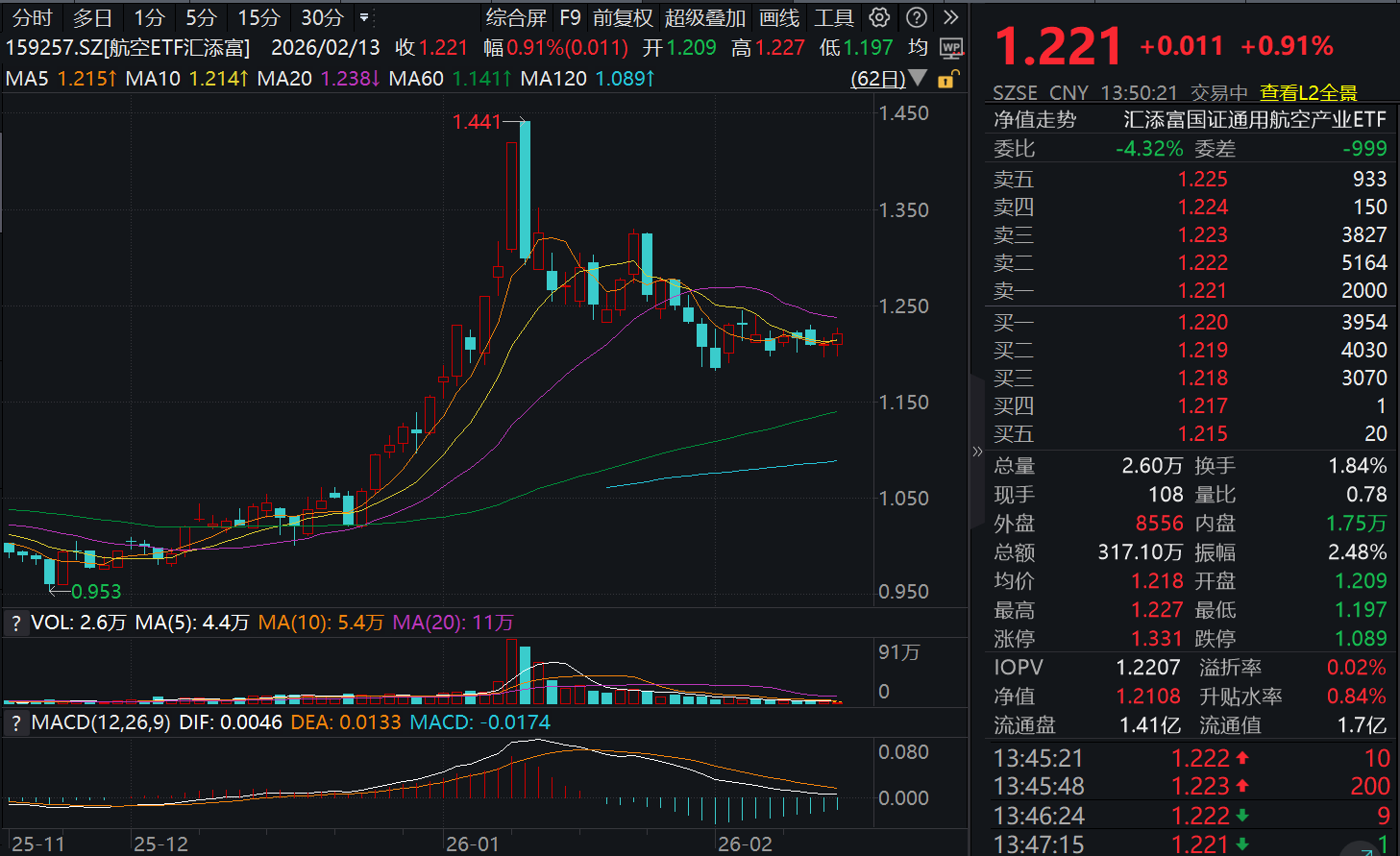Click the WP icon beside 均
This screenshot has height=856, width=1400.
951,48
* * *
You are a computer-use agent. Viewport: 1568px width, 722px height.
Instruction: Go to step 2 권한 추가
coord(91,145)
==
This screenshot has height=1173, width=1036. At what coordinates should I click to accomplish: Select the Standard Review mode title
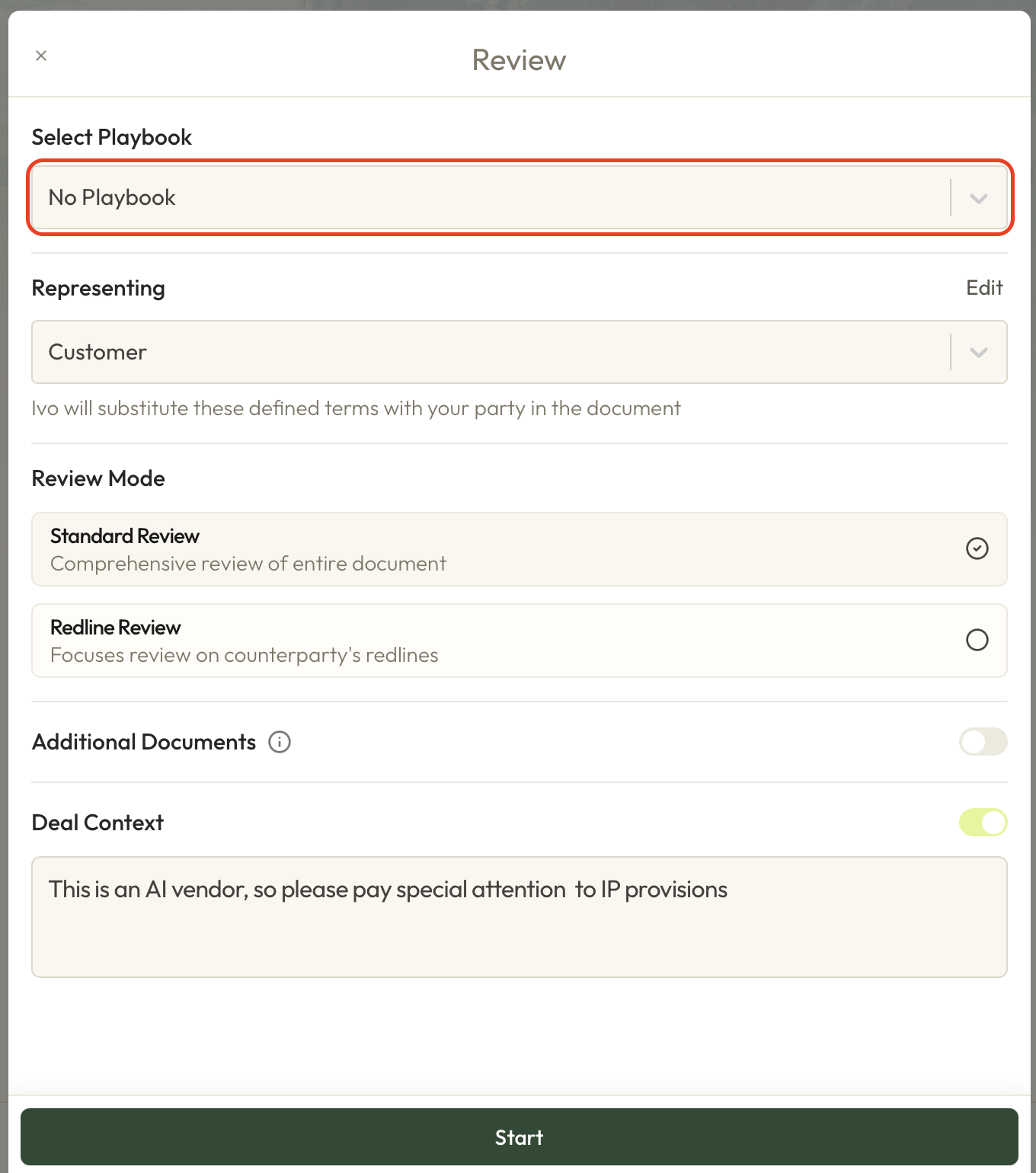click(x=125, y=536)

SHORT PROBLEM →
Render the records from the line with "You are a computer-use" up to and including the line with "coord(91,145)" as a two-column CSV headed entry and response. Give one row per record, with its text and its answer each in a single quoted field and every line break replaced by a space.

CORRECT RESPONSE →
entry,response
"You are a computer-use agent. Viewport: 1568px width, 722px height. Instruction: Go to step 2 권한 추가","coord(91,145)"